“Karl and Jesper placed an old basket in front of me, explaining that this was what they had in mind,” Anders Färdig remarks. “I was pretty much all at sea!”
The intention was never to produce a basket but the item that the designers presented explains the origins of the Wick Chair and the values that it conveys. The wood-chip basket is the sort that we recognized from Swedish artist Carl Larsson’s romantic watercolour of his daughter Brita which has become emblematic of what Christmas is supposed to look like in Sweden. At the time that it was painted it was a modern interpretation of tradition. That the Wick Chair is plaited in similar fashion to the wood-chip basket signals the design tradition from which it springs, but the plaiting can equally well be seen as an aspect of the designers’ elegant solution to a difficult practical problem.

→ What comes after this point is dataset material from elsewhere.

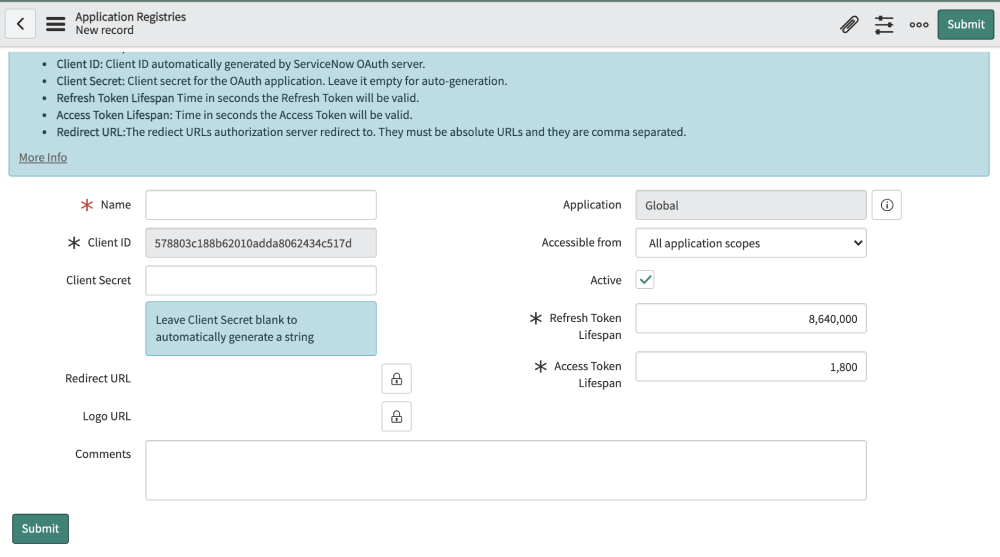1000x557 pixels.
Task: Click the Application info icon
Action: [x=886, y=205]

“There are limits to how much one can bend wood,” Karl Malmvall explains. “That was why we decided on the plaiting.”
This pragmatic, no-nonsense approach, has been directly inherited from the country-craft tradition but it is also a solution that gives the Wick Chair its unique shape. Another challenge that Malmvall and Ståhl faced was how they were to plait the seat without covering everything with glue.
“This was our final challenge,” Jesper Ståhl explains. “Combining the back and the seat without spreading glue over everything was not difficult in itself but it had also to work on a production line.”
One positive effect of the interweaving is that at the point where the pieces of wood lock each other they can be glued on both sides. True, Jesper Ståhl and Karl Malmvall had simplified the shape to its absolute essence so that the Wick Chair only has one interwoven element on each side, but the shape has many intentional functional aspects. It is the trials and the insights that follow that have made working with laminated wood so rewarding.
“The chair gains a resilience and a tension that one cannot achieve using solid wood,” Karl Malmvall explains.
Wood, whether it is solid or laminated as in the slender back to the Wick Chair, is more pleasant than plastic which is often experienced as either too cold or too hot. This is yet another reason why the chair has found a home with Design House Stockholm which is a firm that unites bold design with materials that are associated with the Scandinavian design tradition which, in turn, is renewed when the avant-garde is successfully united with tradition.